TASK GOAL
In the records below, the line that contains "The image size is (1339, 539)." marks the start. Copy it and each line after it through the end, exactly, without pictures.

◆ ◆ ◆ ◆

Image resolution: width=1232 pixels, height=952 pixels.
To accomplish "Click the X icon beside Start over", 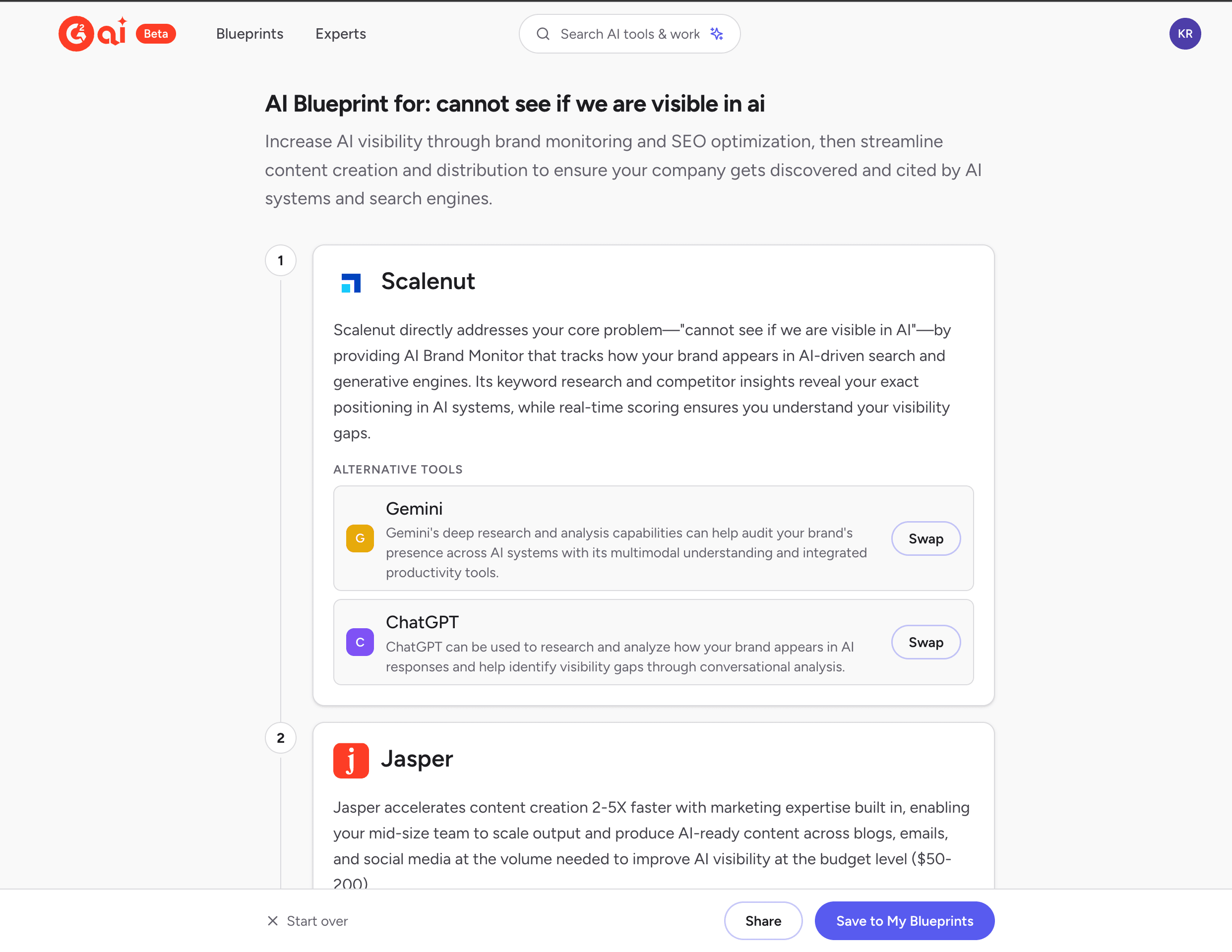I will point(272,920).
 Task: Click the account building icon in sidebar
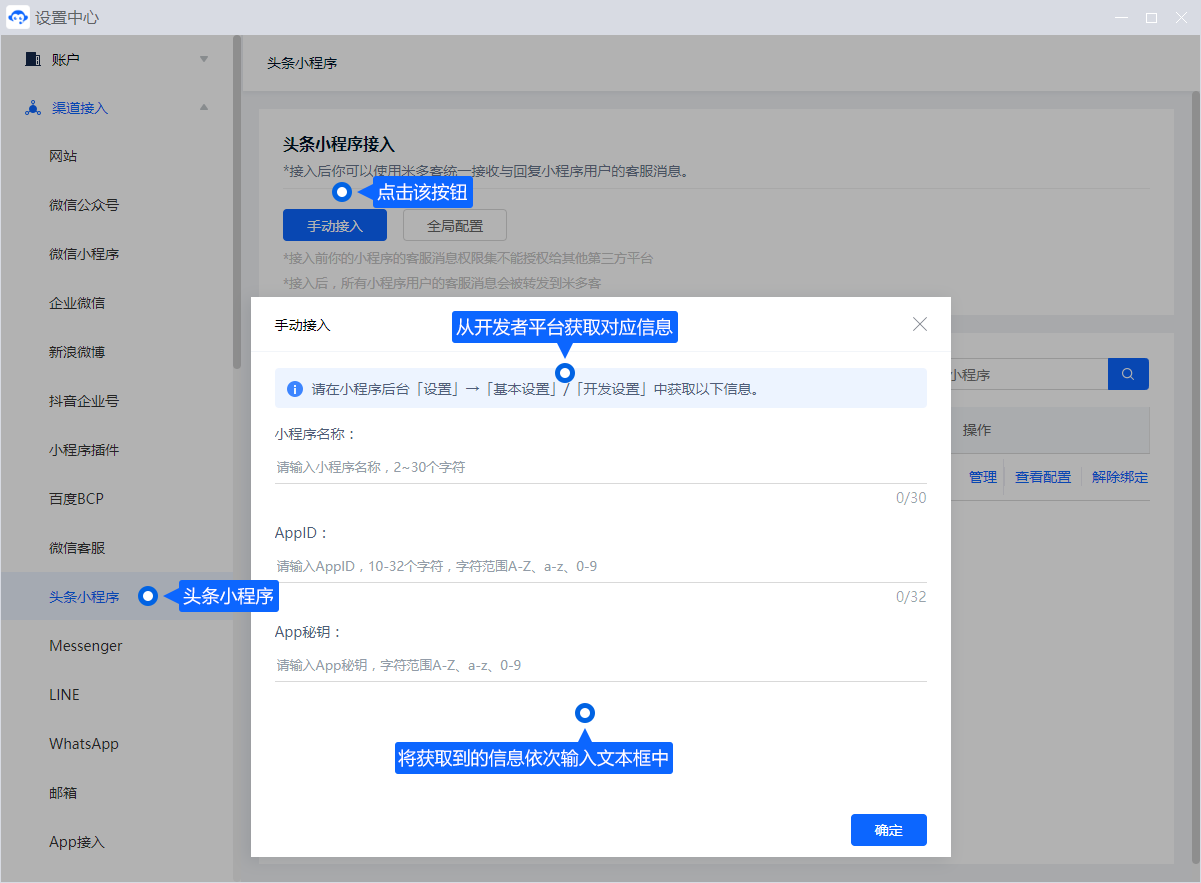[x=33, y=59]
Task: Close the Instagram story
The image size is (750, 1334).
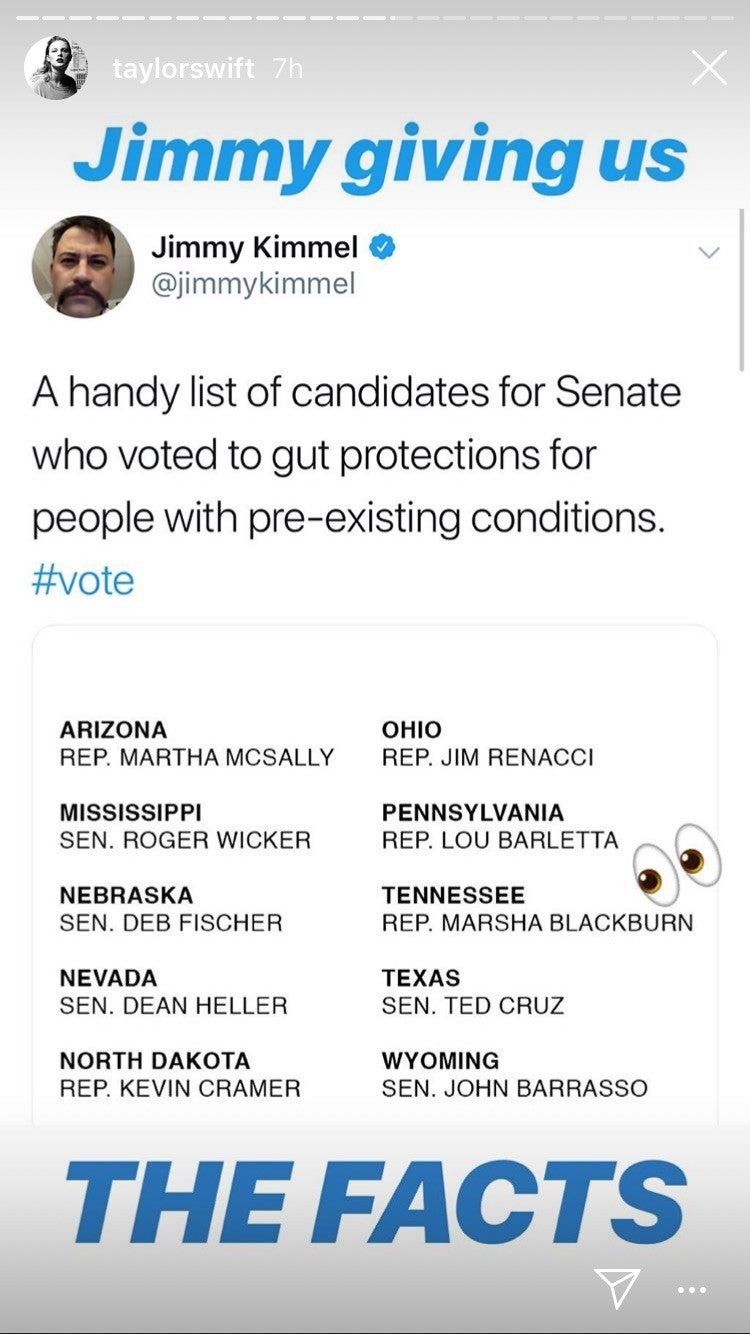Action: click(709, 68)
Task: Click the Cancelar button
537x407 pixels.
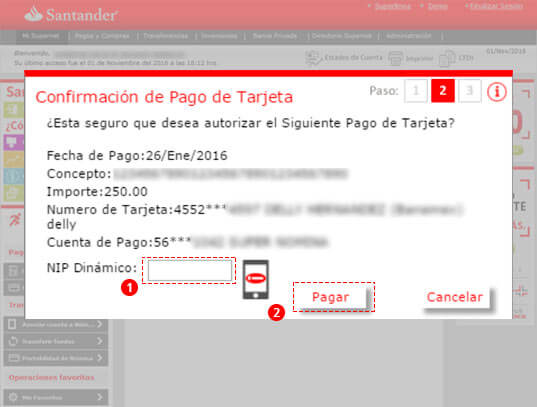Action: pyautogui.click(x=455, y=297)
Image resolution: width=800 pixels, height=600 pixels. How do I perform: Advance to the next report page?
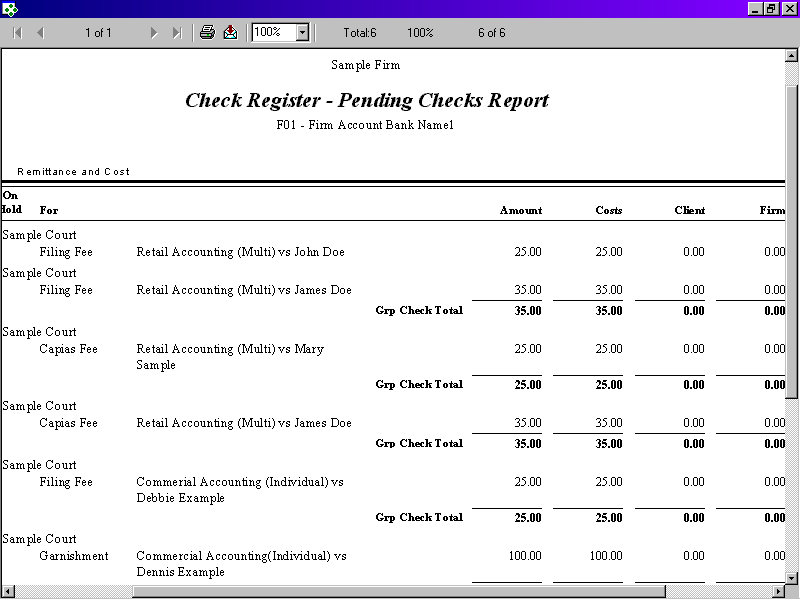click(154, 33)
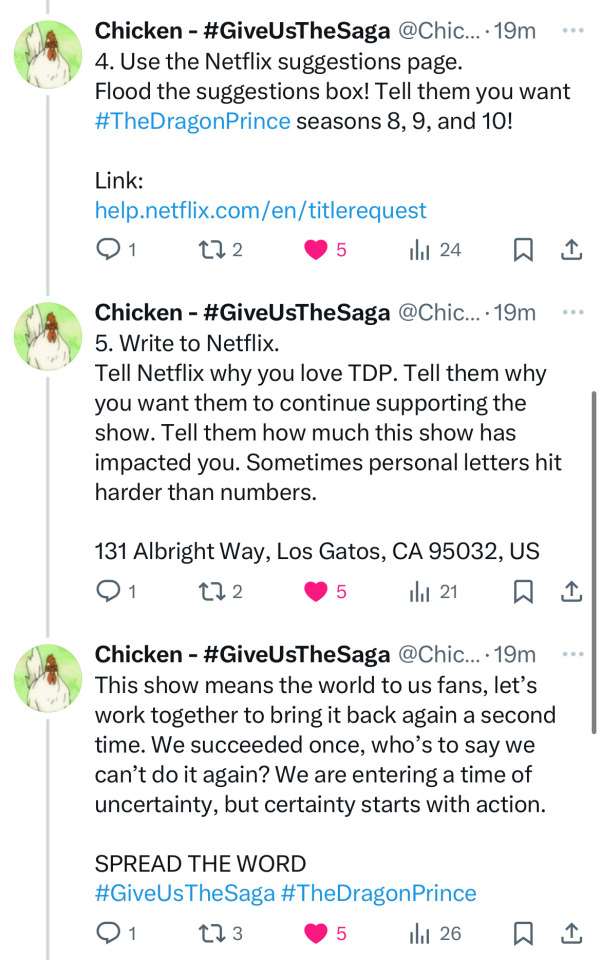Open more options on the first tweet

[573, 31]
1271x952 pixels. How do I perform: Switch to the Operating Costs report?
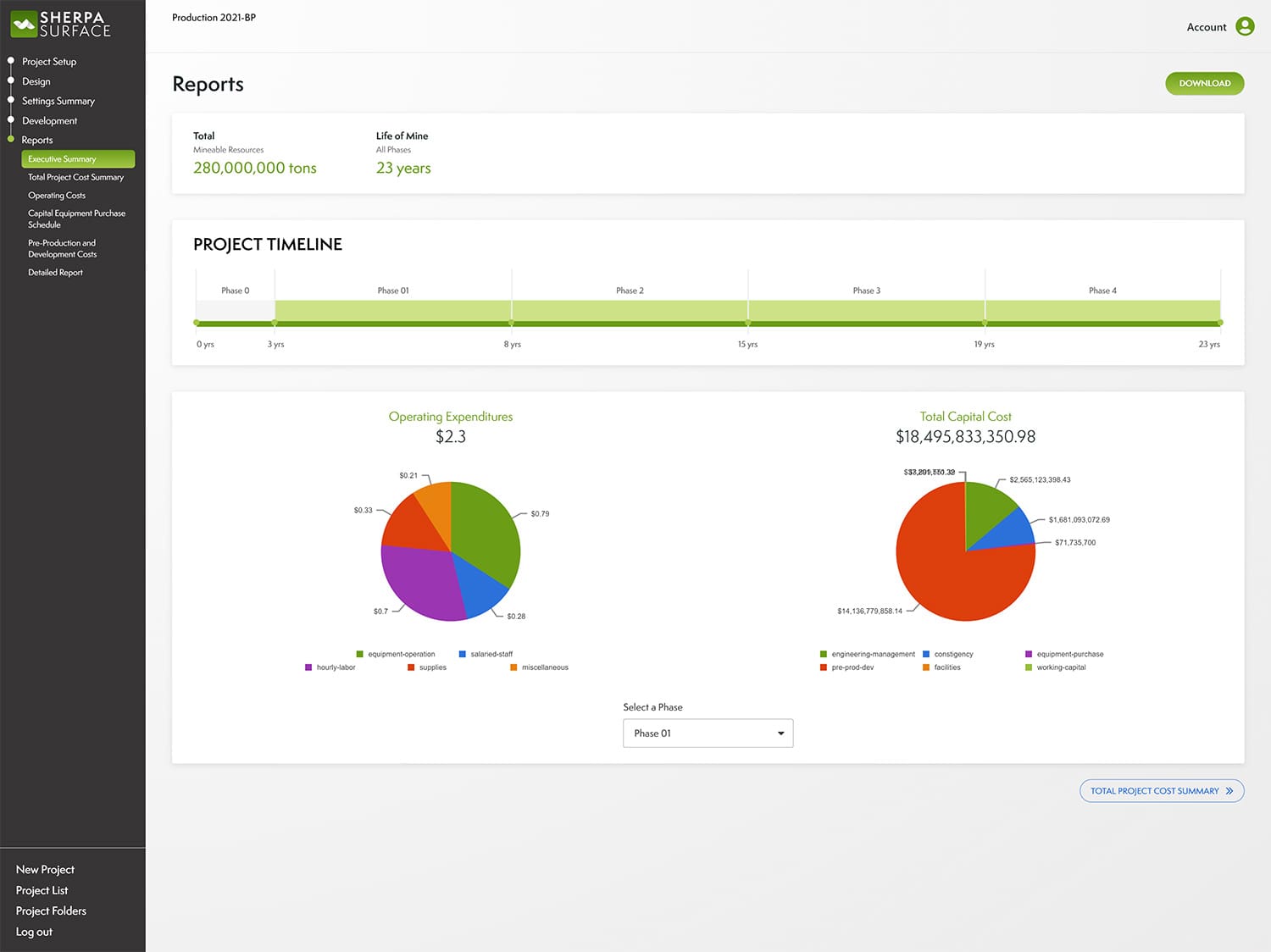pyautogui.click(x=56, y=195)
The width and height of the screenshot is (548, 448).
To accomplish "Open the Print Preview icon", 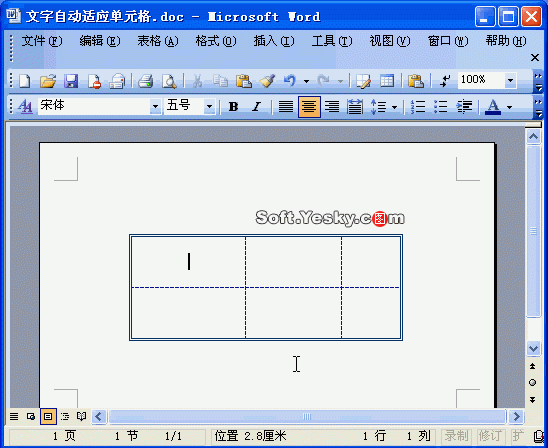I will (x=169, y=81).
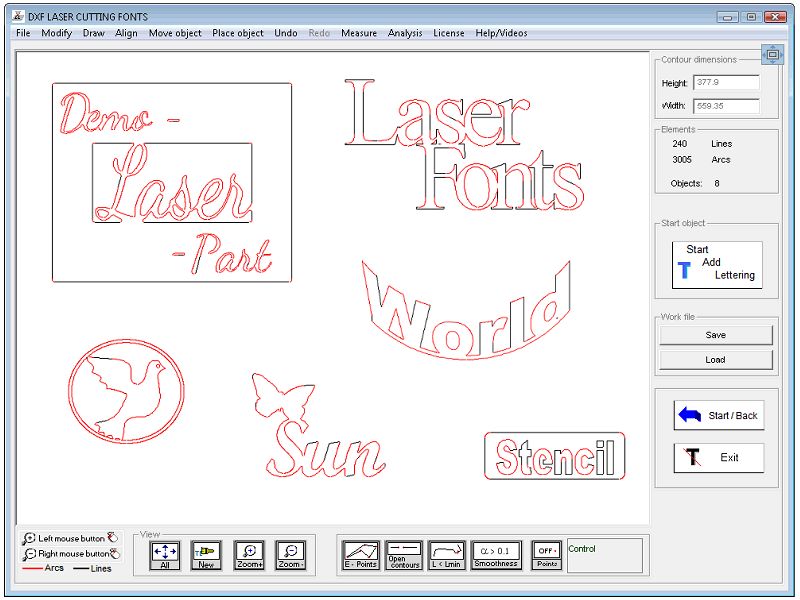Click Start Add Lettering button
The height and width of the screenshot is (600, 800).
[716, 265]
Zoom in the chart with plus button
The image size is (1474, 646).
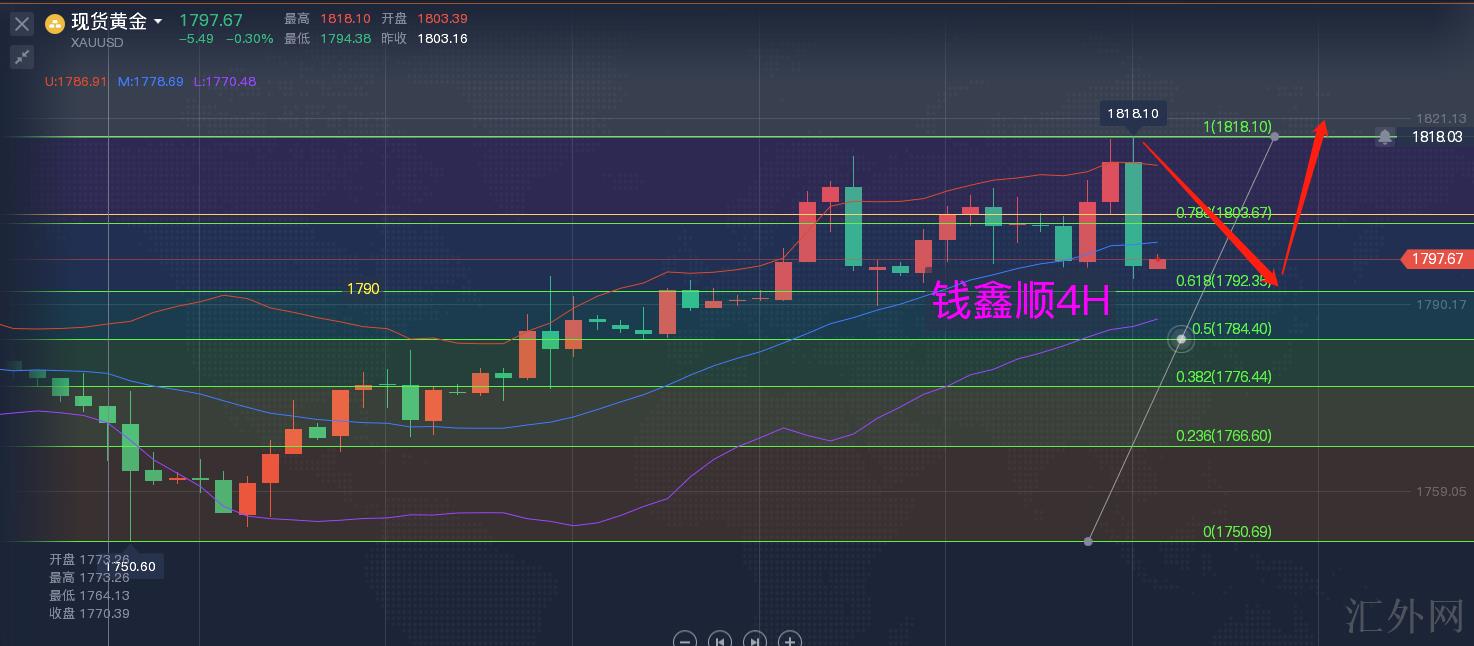(790, 640)
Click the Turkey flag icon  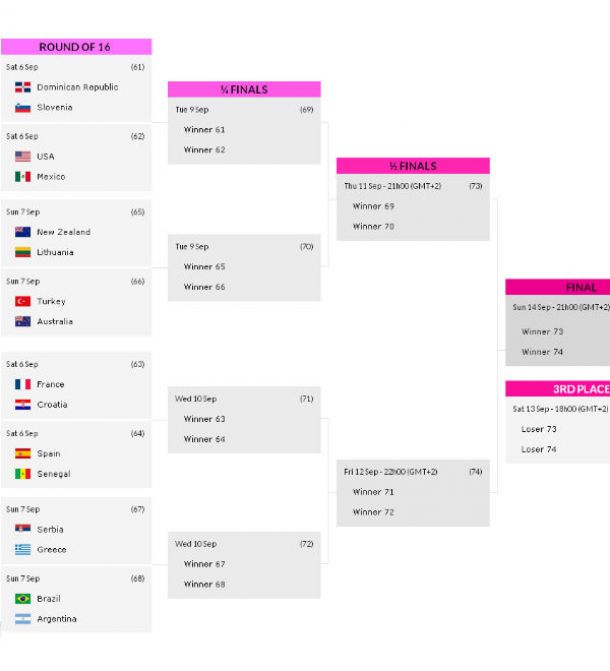23,301
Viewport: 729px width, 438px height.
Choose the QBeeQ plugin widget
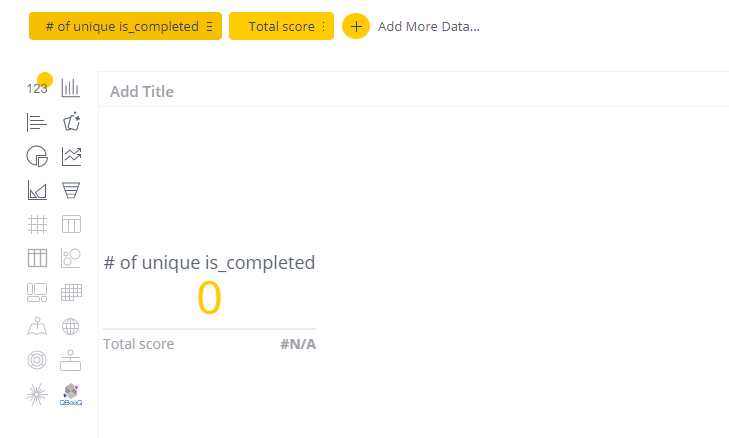click(x=71, y=394)
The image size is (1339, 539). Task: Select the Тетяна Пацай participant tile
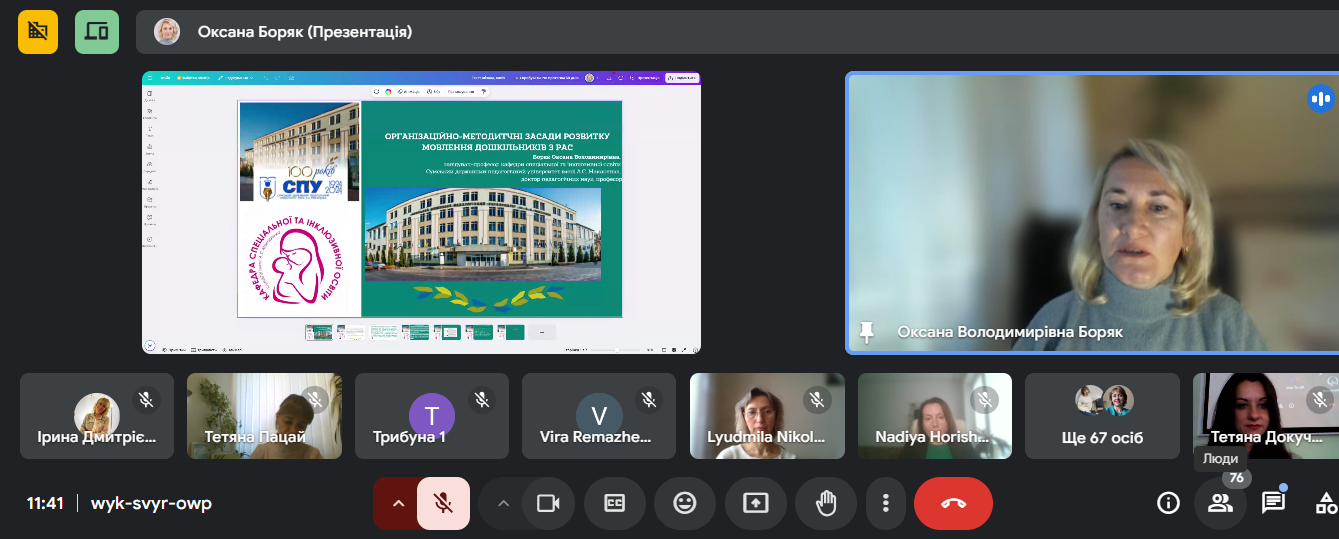(x=264, y=416)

◆ ◆ ◆ ◆

REPLY TO THE EXERCISE
The image size is (1339, 539). Task: Select the Тетяна Пацай participant tile
(x=264, y=416)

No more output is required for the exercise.